Acosados en tierras ajenas, vilipendiados a veces por mentes ignorantes de su propia realidad, acusados de todos los males por políticos poco escrupulosos con una supuesta ética de la tradición democrática, los inmigrantes representan, sin embargo, el soporte indispensable del sistema socio-económico occidental.
Son gente culta que no alcanza a ser profeta en su tierra; son personas “nacidas demócratas” que no soportan vivir en sistemas regidos por otros principios o que carecen de ellos; son seres humanos que buscan mejorar su vida y la de sus seres queridos; son los desplazados de nuestro siglo, los nuevos desterrados y las víctimas del desorden mundial. Son una u otra cosa o todas a la vez. Lo cierto es que constituyen el fenómeno del siglo más temido y paradójicamente deseado en ciertos casos.
Suman más del 9% de la población en Europa, cerca del 15% en América del Norte y el 16% en Oceanía.
Aportan a Occidente su sabiduría, su fuerza de trabajo, su juventud, su diversidad, su consumo y su contribución fiscal. Todo ello es cuantificable y su contribución a las economías de los países receptores ampliamente estudiada y comprobada.
No siempre deciden buscarse la vida por iniciativa propia. En gran parte son captados por Estados o empresas en busca de mano de obra, de médicos, ingenieros, técnicos informáticos y otros cuadros formados gracias al esfuerzo de sus compatriotas, en sus pobres países de origen. Es la llamada caza de cerebros, y de personas que si no alcanzan las previsiones establecidas por sus seductores… son devueltos a sus lugares de origen con el consiguiente descalabro para ellos y para su comunidad de origen. Se olvida con demasiada facilidad que la persona que arriesga su vida más allá de sus fronteras, en busca de una situación laboral mejor, no sólo se expone a sí misma sino a la comunidad que contribuyó a su formación y que ha puesto en él sus esperanzas.
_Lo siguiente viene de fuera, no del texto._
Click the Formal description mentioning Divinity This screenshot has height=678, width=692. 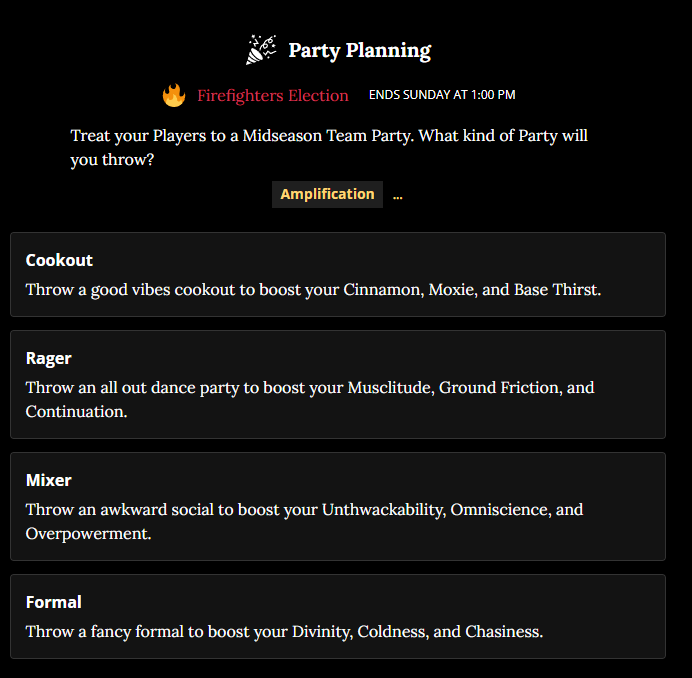pyautogui.click(x=284, y=631)
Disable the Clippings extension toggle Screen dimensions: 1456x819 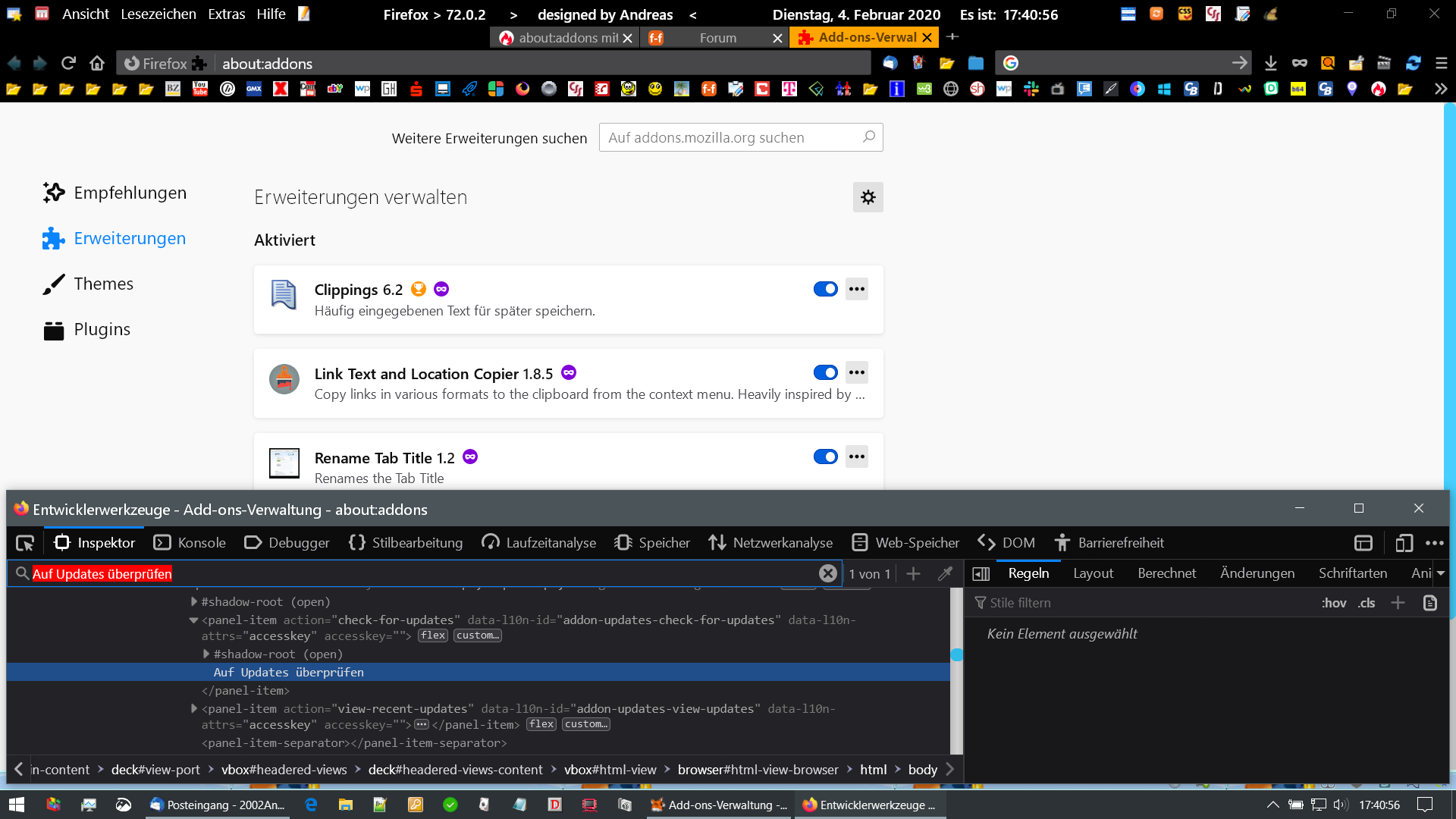825,289
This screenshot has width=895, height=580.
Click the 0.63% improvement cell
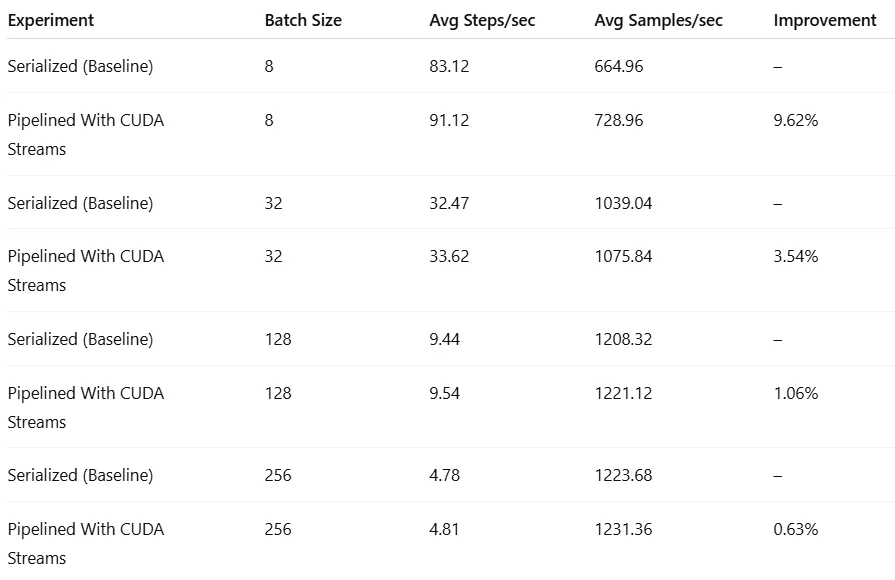coord(796,529)
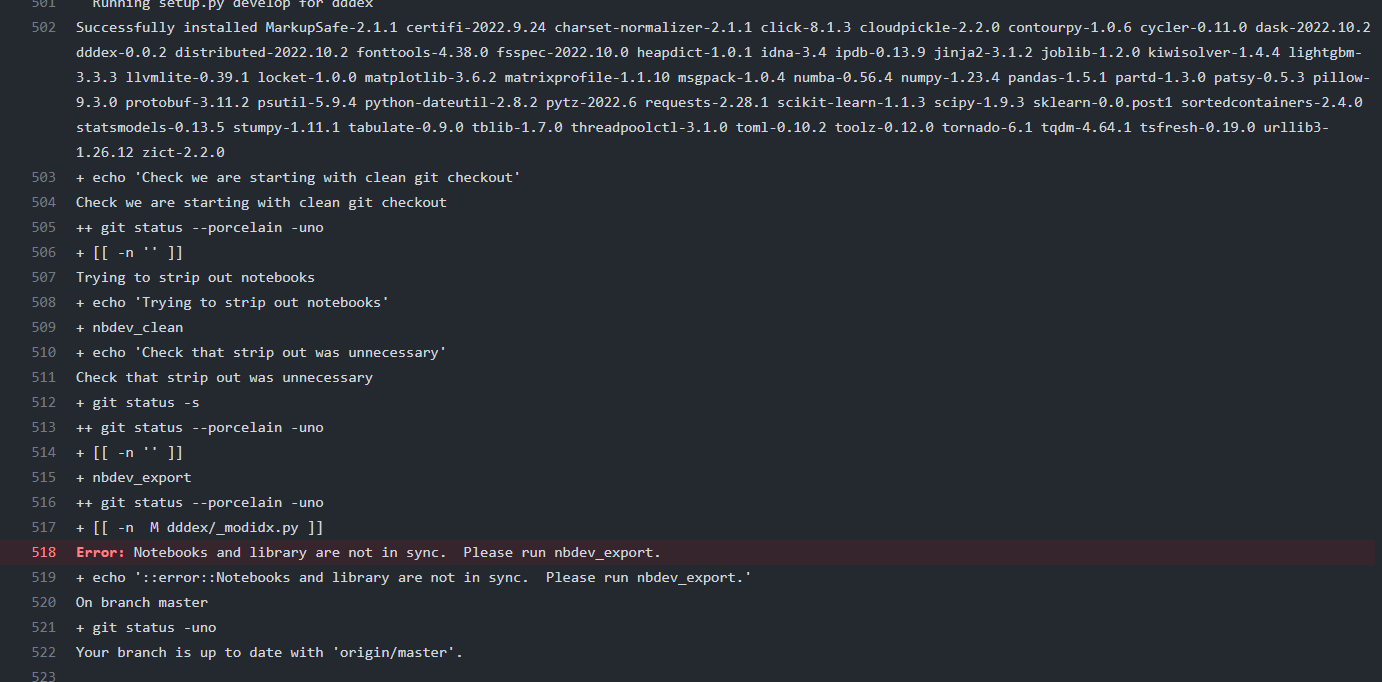Click the '+ nbdev_clean' log line
Image resolution: width=1382 pixels, height=682 pixels.
(x=130, y=327)
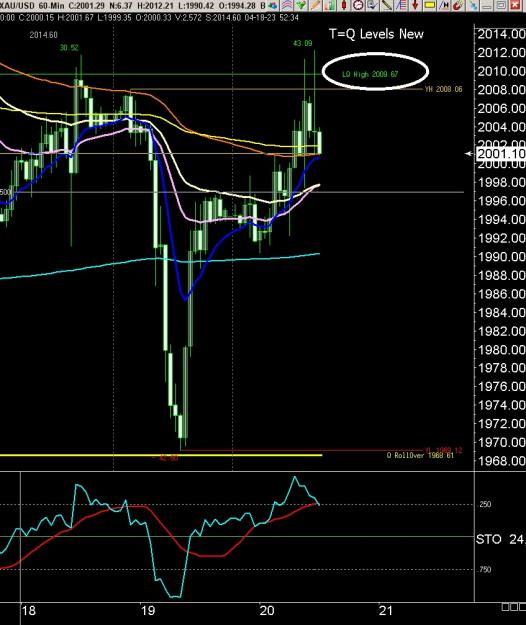Click the pencil drawing tool icon
Image resolution: width=526 pixels, height=625 pixels.
click(316, 5)
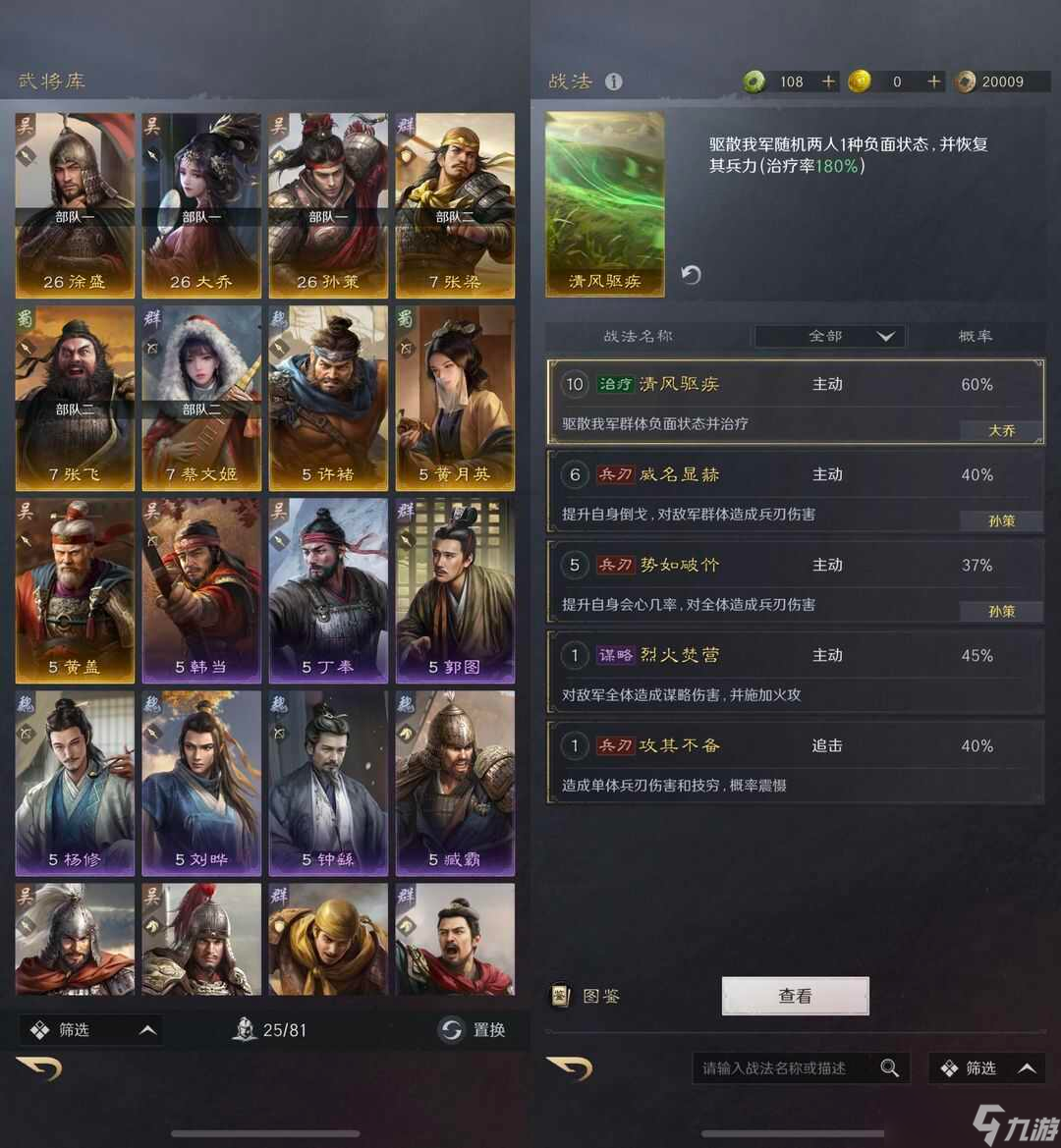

De ahí tantas personas de la emigración que, antes de regresar con un fracaso a sus lugares de origen, se dejan la vida de una u otra forma, como llevados por el viento.
Empezaron por ser carne de cañón en las guerras europeas del siglo XX. Luego pasaron a ser la mano de obra indispensable para la reconstrucción. Hoy son el sostén imprescindible del bienestar occidental. Pero seguirán siendo objeto de controversias, manipulaciones y explotación mientras el sentimiento de debilidad les persiga.
Salieron débiles de sus tierras y llegaron desamparados a su destino. El miedo al fracaso es su principal enemigo y un gran vacío de incomprensión les rodea. De nada les sirve atenerse a los convenios internacionales de “protección de los trabajadores migratorios” ni a la propia declaración universal de Derechos Humanos puesto que emocionalmente no se sienten en condición de reclamar ni de defenderse. Son auténticos desarraigados que soñaron con repetir a la inversa los caminos de los pueblos que los invadieron, sometieron y explotaron.
Por ello necesitan de la comprensión y de la asistencia de la gente de bien hasta que ese sentimiento de debilidad desaparezca. Entonces se habrán integrado en las sociedades de acogida aportando sus saberes y su riqueza o habrán conformado especies de ghettos en tierra extraña, como fue el caso de muchas otras poblaciones a lo largo de la historia.
Los mismos europeos han padecido las mismas dificultades en su larga historia como emigrantes antes de caer en la cuenta de que están ante otros semejantes a quienes deben acoger con arreglo a las leyes de la hospitalidad y de los derechos fundamentales.
En la actualidad, aparece de nuevo la figura del “expatriado” por la que algunos parecen inclinarse para indicar la condición de emigrante occidental.
El matiz no es ni casual ni despreciable. Corresponde a un espíritu diferente y se deduce de un sentimiento de libertad y de seguridad.
Sea por razones económicas o por el placer de buscar otros cielos, el “expatriado occidental” es consciente del respaldo que supone para él, su propia nacionalidad. No tanto por pertenecer a un mundo poderoso sino porque simplemente, su persona cuenta en democracia.
Sin duda, la condición de ciudadano forja en el individuo una personalidad con características peculiares que le confieren dignidad, serenidad y confianza.
El sentirse arropado por un Estado de Derecho es lo que a fin de cuentas distingue al expatriado del inmigrante. Y me inclino a creer que el fenómeno migratorio actual se mueve justamente por la incesante búsqueda de ese mismo sentimiento.